「鬼滅の刃」の関連グッズは、フィギュアやアクリルスタンド、ブランケットなどが品薄。オンラインストアではサーバーダウンしたり、オフラインショップは開店前から長蛇の列となったりしている。SNSの拡散力と、ファン層の購買行動を絡めたマーケティングモデルは今後の業界標準になるかもしれない。
「軍事」「歴史」テーマとサブカルチャーの交差は、日本でもしばしば議論を呼ぶが、韓国では評論家などからは「大正ロマン様式や組織、オカルティズム描写が新鮮な魅力」と評価する声も上がっている。「家族観や弱さを乗り越える成長、普遍的価値観が本質」とし、軍国主義賛美の意図は感じないとの声も多い。
「鬼滅の刃」に対して、韓国のネットシーンでは「創作物の自由」「文脈による受け止め方」が尊重され始めている。伝統的な「反日」批判一色から、若い人たちやコアなファン層は「純粋なエンタメ」として積極的に受容している。
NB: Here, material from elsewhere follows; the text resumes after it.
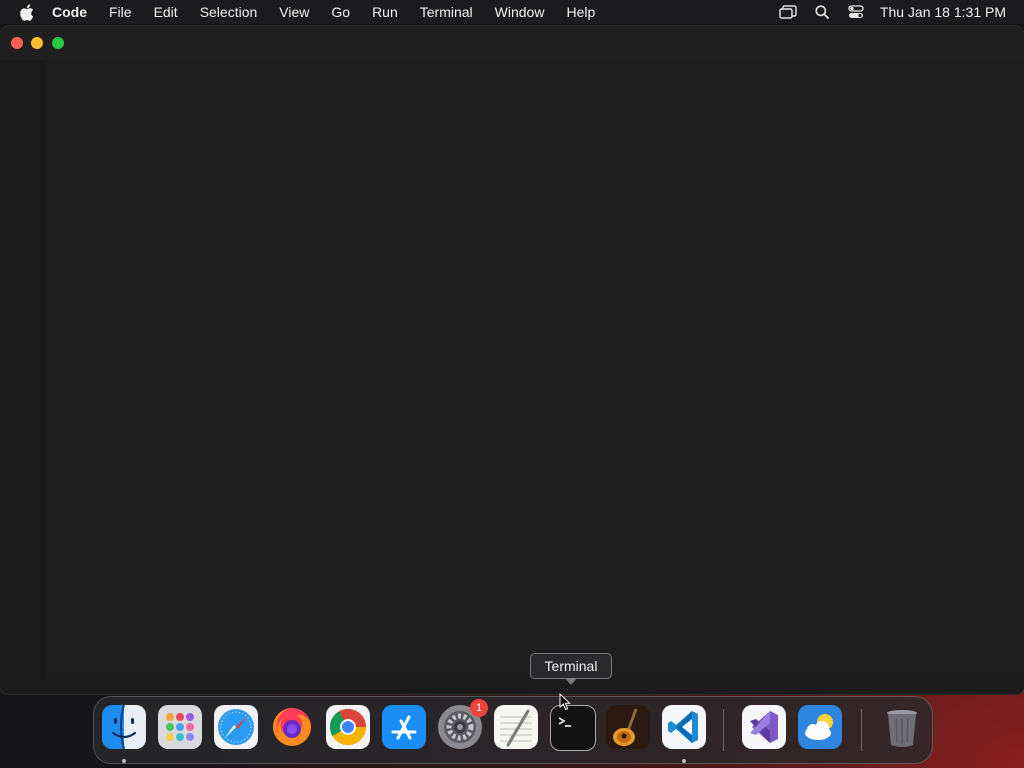 The height and width of the screenshot is (768, 1024). I want to click on garageband-icon, so click(628, 727).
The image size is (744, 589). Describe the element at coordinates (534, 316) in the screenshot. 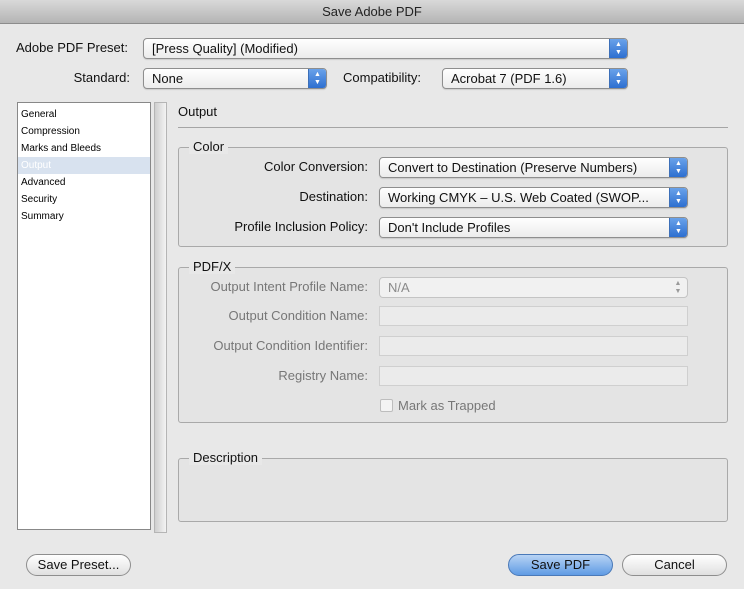

I see `output-condition-name-field` at that location.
今回の「鬼滅の刃」最新作は、すでにこの時点で過去の日本のアニメのメガヒット作品「劇場版『鬼滅の刃』 無限列車編」(222万人)や「ハウルの動く城」(301万人)、「君の名は。」(393万人)の観客動員数を超えた。
ちなみに過去の観客動員数としては、「THE FIRST SLAM DUNK」(409万人)、「すずめの戸締まり」(558万人)があり、最終的にはこれらの作品に迫る勢いだ。「鬼滅の刃」の最新作で記録が塗り替えられ、日韓の文化的交流に新地平も広がる。
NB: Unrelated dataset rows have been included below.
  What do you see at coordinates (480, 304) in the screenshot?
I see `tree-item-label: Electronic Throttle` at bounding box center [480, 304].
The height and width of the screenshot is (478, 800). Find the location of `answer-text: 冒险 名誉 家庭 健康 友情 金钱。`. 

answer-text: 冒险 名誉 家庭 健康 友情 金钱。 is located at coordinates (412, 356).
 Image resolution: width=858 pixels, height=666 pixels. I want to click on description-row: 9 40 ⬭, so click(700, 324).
コロナ禍で沈んだ映画界も、一気に活性化。映画館や関連ショップが「エンタメ消費」の拠点となり、SNSとの連動で新しい観客層も拡大した。ファンの熱量が本物だったからこそ、動員数と売上はぐんぐん伸びてきたとも言える。
日韓の社会状況を超え、映画館の熱狂が文化と市場を前向きに揺さぶる。「鬼滅の刃」は、良くも悪くも普通のアニメという枠組みを突破して、映画産業と出版、グッズ市場へ1つのビジネスモデルを提示した。批判も熱狂も含めて「社会現象」という単語の意味、そのリアルがいまここにある。
各種の熱狂、論争、購買行動、社会的議論の渦。日韓の歴史感情や価値観を横断する現象として、「鬼滅の刃」はまだまだ進化し続けている。映画の未来を占ううえでも、その影響力からは目が離せない。